Oxford is currently in the midst of Trinity Term, aka the summer term (by now you’ll be aware that we need weird names for everything. I’m pretty sure even Cambridge go for ‘summer term’ now), and in theory this should be an idyllic time for Oxford students.

All the stereotypical Oxford experiences of punting, Pimm’s, picnics and cheerful real-world incompetence all taste a little sweeter in the sunshine, and the city itself is never more beautiful than in the warmer months. But sadly it is not to be.

For the most part, you won’t see students merrily skiffing their way down the Cherwell with fruity alcohol and Hemingway in hand, because Trinity term holds a darker purpose for us. This is the term of reckoning.

From an undergraduate perspective, exam time can seem a little like wartime, with soldiers ready to ship out at any given moment. The fearful rookies quiver as they hear veterans boast old war stories and relish in grisly tales of those who didn’t make it: the time someone was refused entry because she wore the wrong type of tights; the man who spent every exam with his bare feet curled around the legs of his desk like an academic limpet; the girl who spent the entire three hours weeping but who never left. And then there are the legends.

The rumour that, instead of your usual ‘sub-fusc’, if you turn up in a suit of armour this counts as ‘full-fusc’ and means an instant first. Or that a certain Latin phrase, lost for centuries, inserted into any essay will guarantee an academic career of your choosing.

Round and round the stories whirl, varying in likelihood and coherence — but they’re just distractions. Young or old, science or humanities, first year or finalist, we’ll all have to strap on our uniforms and go over the top.

Arguably, I’m trivialising the experience of war here (though I’d probably take a tour over another year studying Milton), but sometimes finals do feel like we’re finally leaving ‘boot camp’ and putting our hard-earned skills to the test.
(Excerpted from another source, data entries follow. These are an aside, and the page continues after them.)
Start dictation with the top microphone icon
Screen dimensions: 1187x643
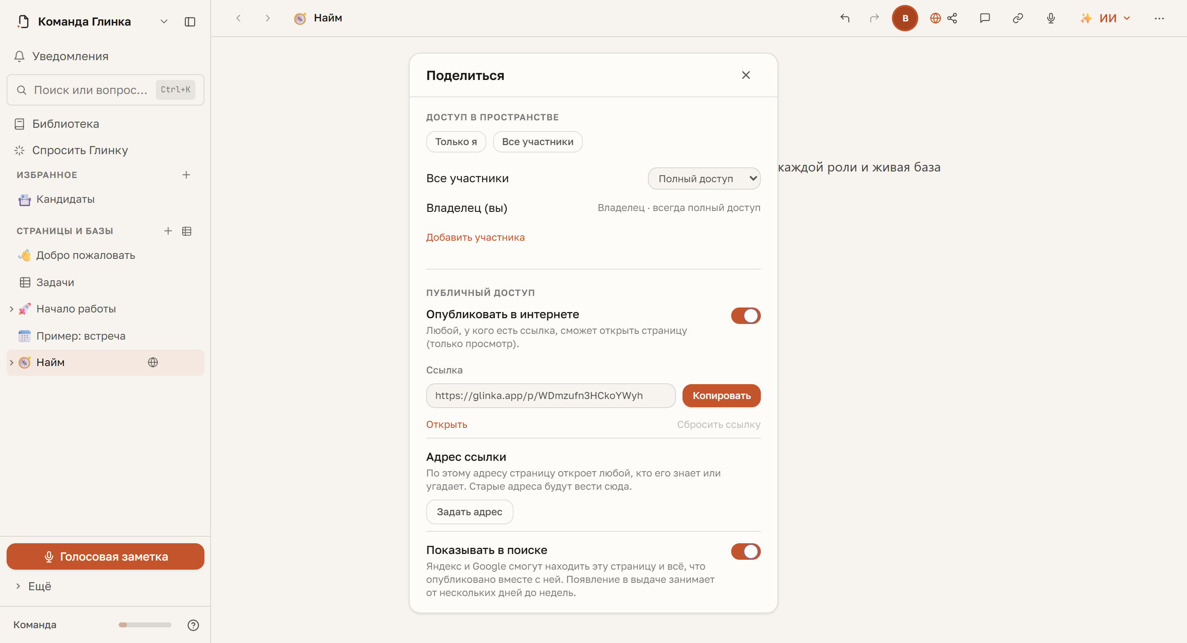coord(1051,18)
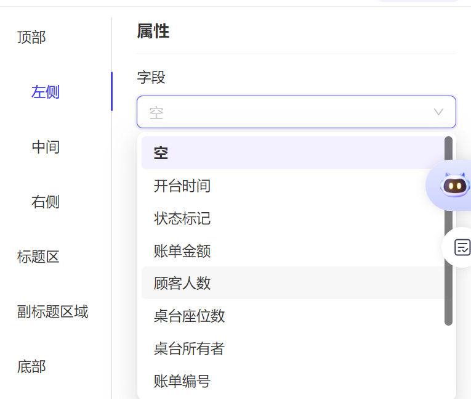
Task: Select 桌台座位数 field option
Action: (293, 315)
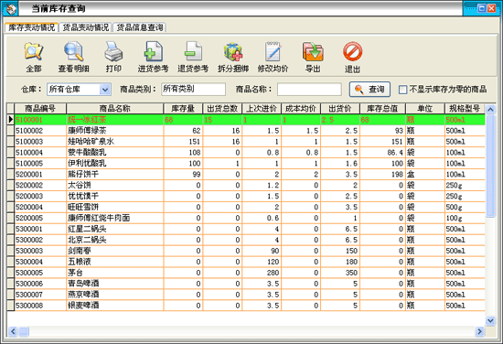Image resolution: width=503 pixels, height=344 pixels.
Task: Open 修改均价 notepad icon
Action: (x=273, y=51)
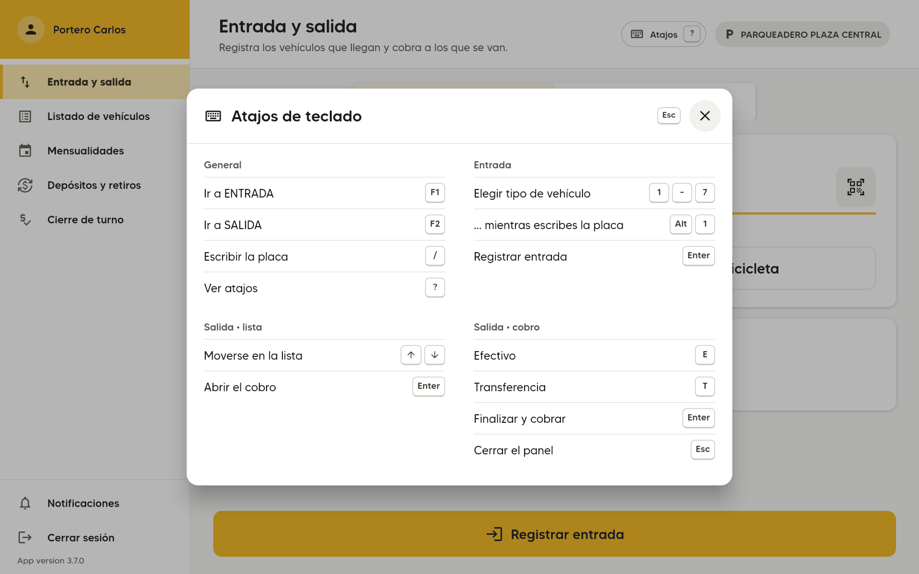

All that we’ve worked for the past two or more years has been leading to these few days in an exam hall, and it feels somewhat intimidating, but not from the exams themselves.

In less than two weeks (even less than that by the time you read this), I will have functionally finished my degree. No more Shakespeare, Chaucer, Keats, Swift, Donne, Austen — whatever I read from now on is my own choice, and for my own casual benefit.

Though I don’t have to leave Oxford for a few weeks after my finals, the day that I don that red carnation (white through pink for the earlier exams, fact fans) is sort of the day that I finally pop the Oxford bubble and re-enter the real world. It’s mad, I’ll probably have to pay taxes or something (that’s what people do, right?) Don’t get me wrong, I can’t wait to be shot of revision, and I’m looking forward to a chilled out summer. But my course is as much Oxford to me as the city itself, and I’ll miss it when it’s gone, metaphysical poets and all.